Excerpted text:
========

King Parrot are an Australian grindcore band formed in Melbourne in 2010. They have released three studio albums: Bite Your Head Off (2012), Dead Set (2015) and Ugly Produce (2017).

History
King Parrot formed in Melbourne in 2010 with the original line-up of Matt Young (vocals), Ed Lacey and Ari White (guitar), Slatts Everday (bass) and drummer Matt Rizzo. White, Rizzo and Lacey had come directly from their previous band Watchdog Discipline, Slatts Everyday was a member of Warrnambool rock band Cockfight Shootout. Lacey had also been a member of The Berzerker for several years and Rizzo was formerly with Blood Duster.

After the release of The Stench of Hardcore Pub Trash EP in 2011, Lacey left King Parrot and was replaced by Andrew Livingstone-Squires, formerly of Dreadnaught and Cemetery Urn. The group recorded and independently released their debut full-length album Bite Your Head Off in 2012, which was picked up by UK based metal label Candlelight Records in 2013 for worldwide release. Shortly after the album's release Rizzo was replaced by Matt "Skitz" Sanders, formerly of Damaged but the band's heavy touring schedule meant he was replaced on overseas dates by Rob Brens of Alarum. King Parrot had by now established themselves as intense live act, and their unsettling sense of humour, most notably in their music video "Shit on the Liver", which was a finalist in the 2013 Australian Music Video Awards.

========

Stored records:
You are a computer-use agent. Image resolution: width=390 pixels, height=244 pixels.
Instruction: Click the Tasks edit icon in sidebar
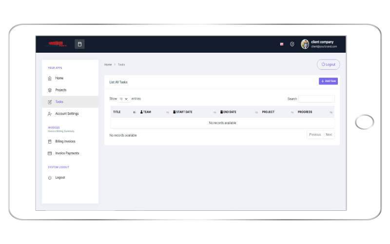[50, 102]
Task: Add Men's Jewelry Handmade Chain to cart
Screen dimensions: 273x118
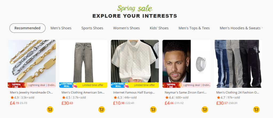Action: coord(50,109)
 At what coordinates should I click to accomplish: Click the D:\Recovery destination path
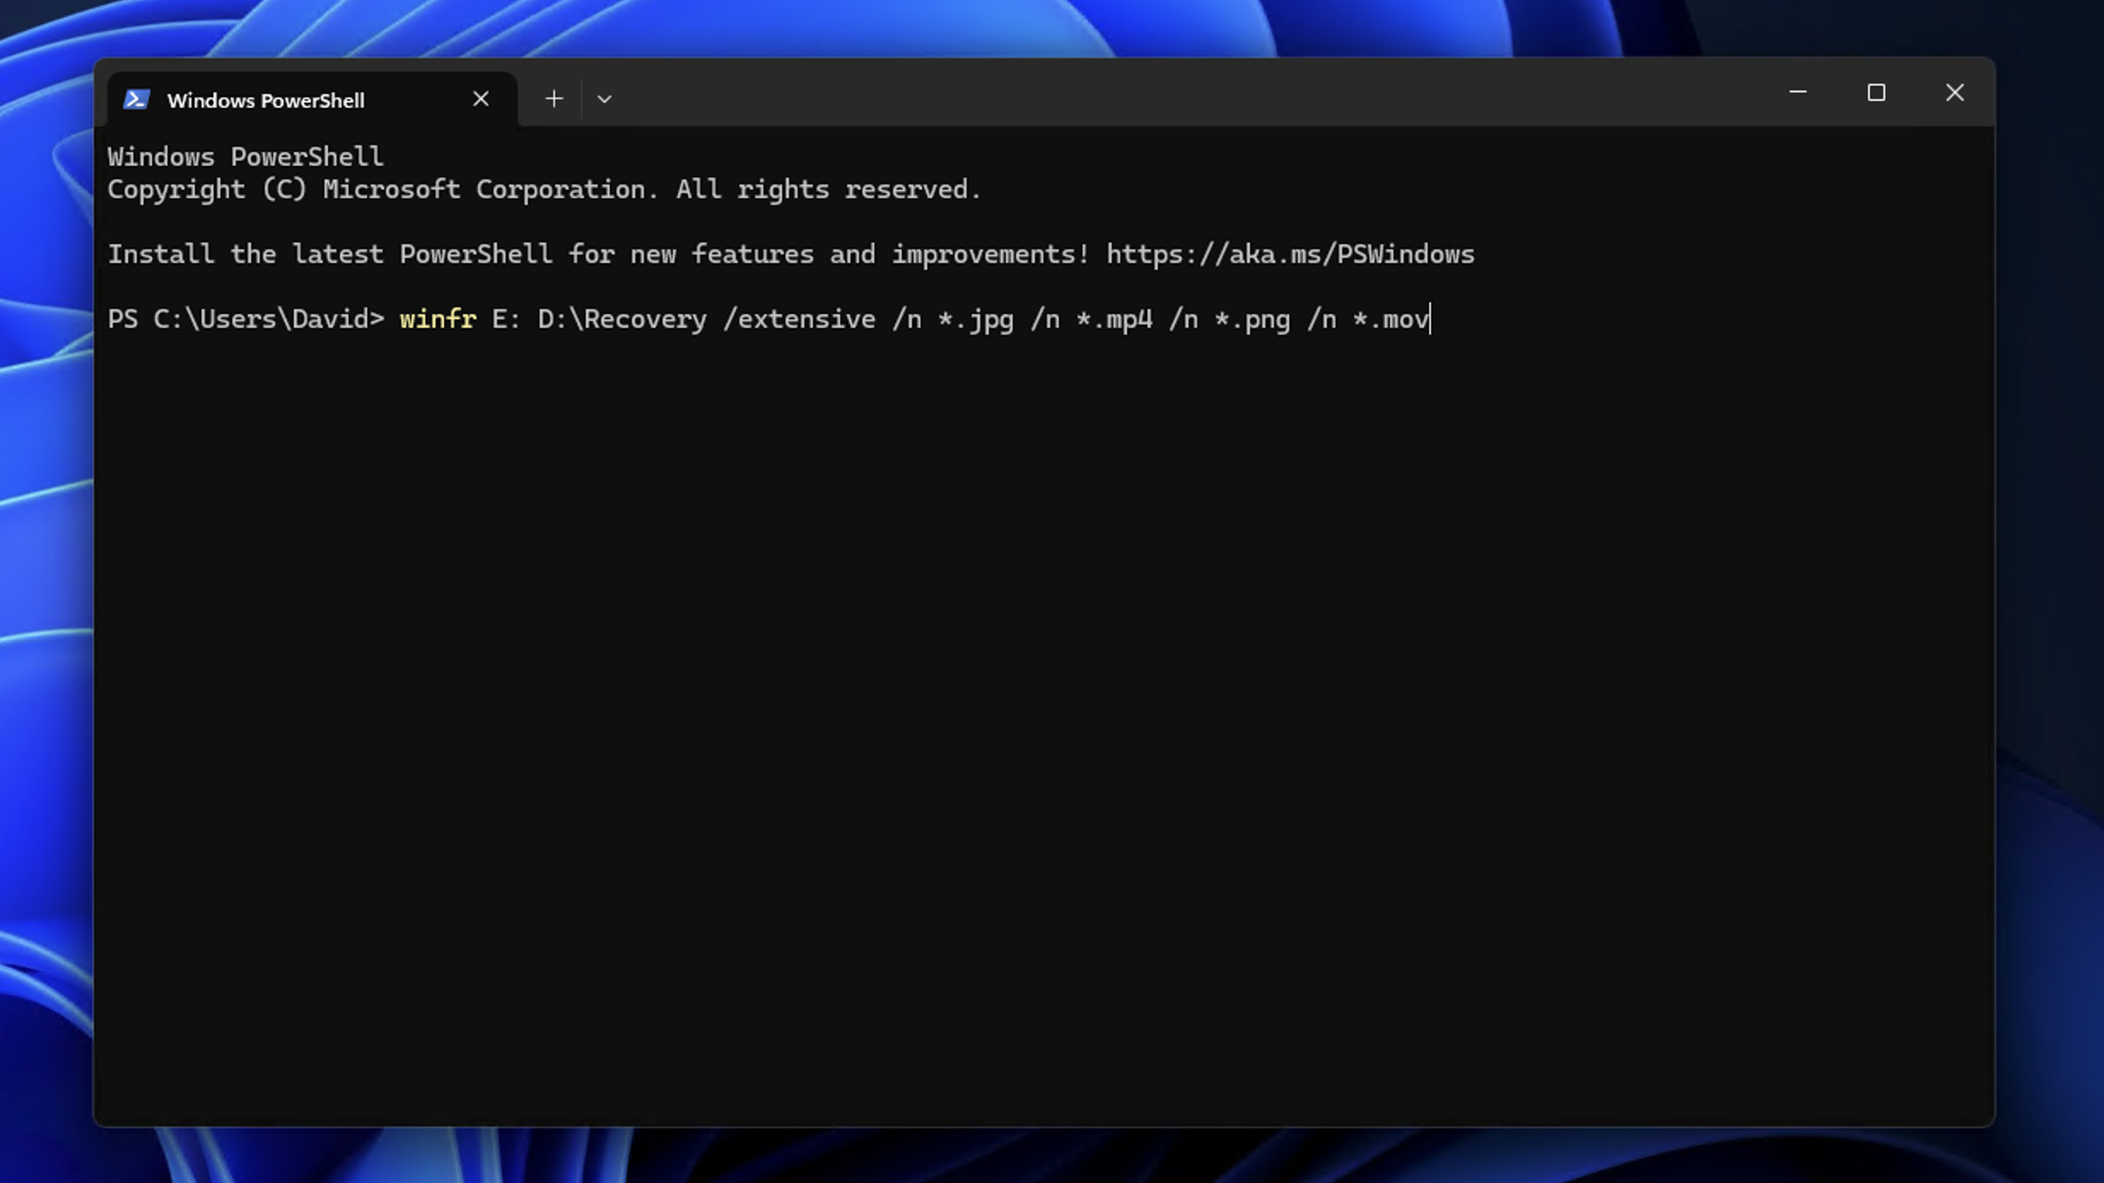622,319
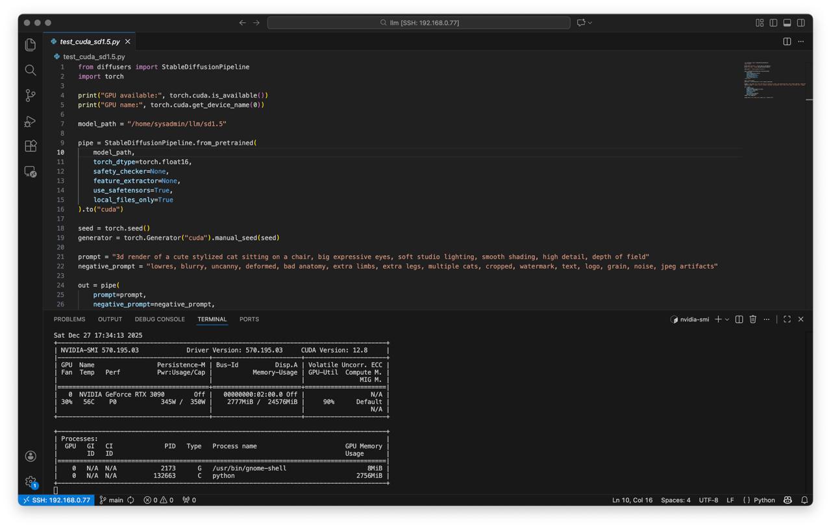Open the Explorer view in activity bar

coord(31,45)
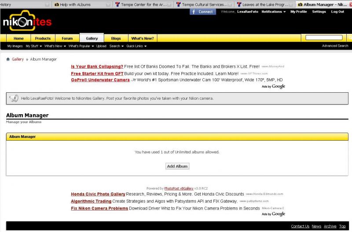Image resolution: width=352 pixels, height=232 pixels.
Task: Click the Upload link in submenu
Action: [101, 46]
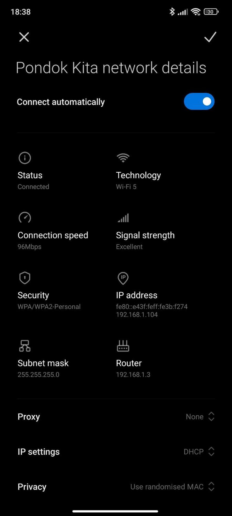This screenshot has height=516, width=232.
Task: Tap the Subnet mask network icon
Action: (x=25, y=346)
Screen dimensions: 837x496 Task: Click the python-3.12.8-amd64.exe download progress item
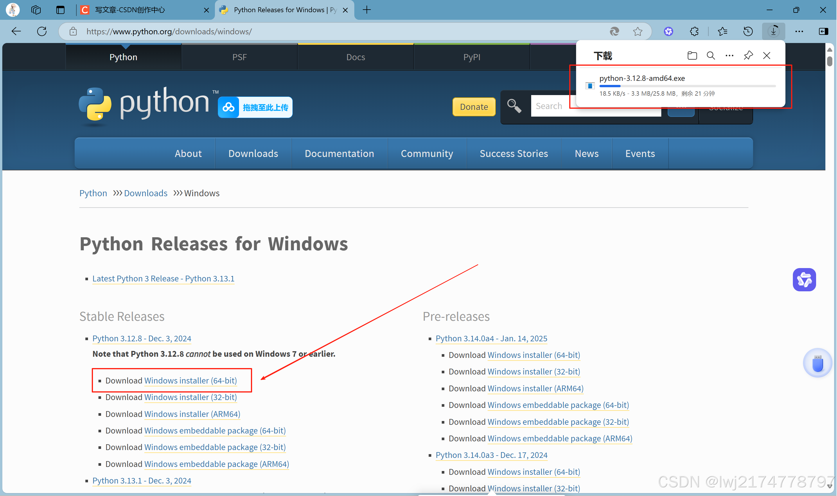pyautogui.click(x=642, y=79)
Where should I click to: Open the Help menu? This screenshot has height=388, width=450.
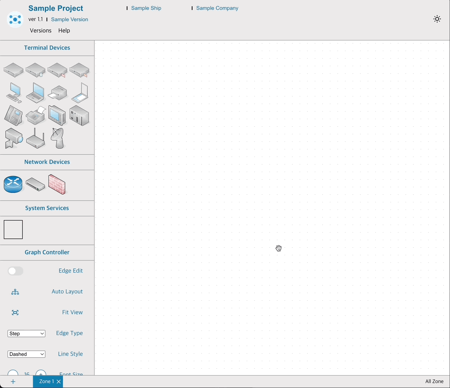[x=64, y=31]
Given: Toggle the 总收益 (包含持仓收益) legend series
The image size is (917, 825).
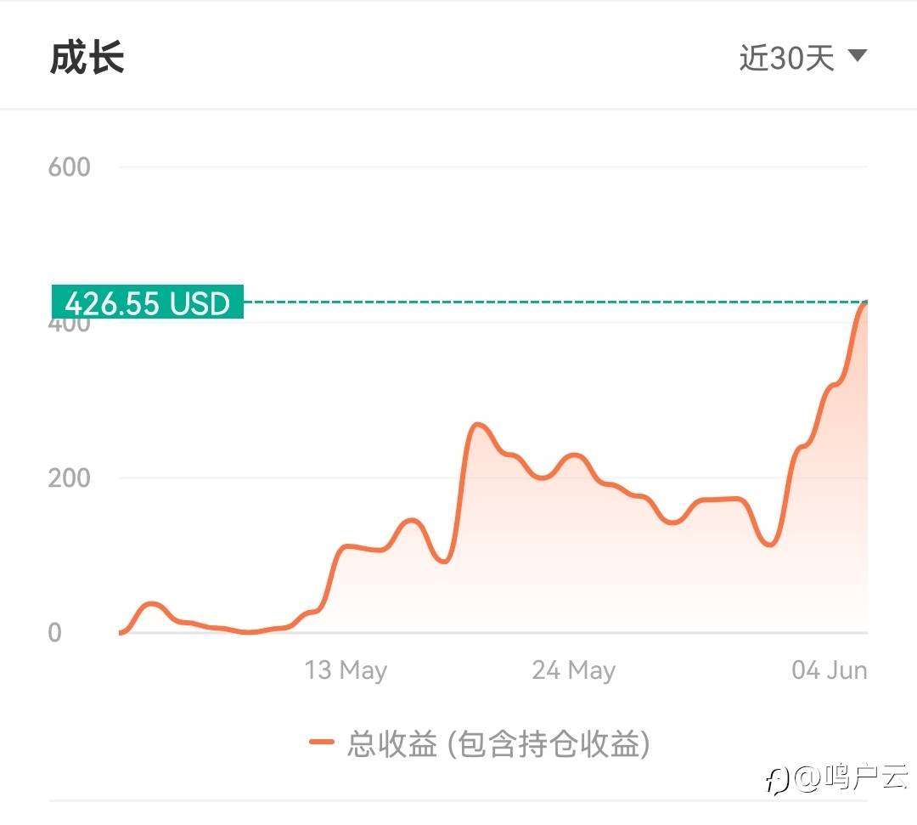Looking at the screenshot, I should (498, 743).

========

Goal: Reproduce the King Parrot text, everything from "King Parrot are" down to "Ugly Produce (2017).", substituting "thrash metal" for "grindcore".

Solution for this exercise:
King Parrot are an Australian thrash metal band formed in Melbourne in 2010. They have released three studio albums: Bite Your Head Off (2012), Dead Set (2015) and Ugly Produce (2017).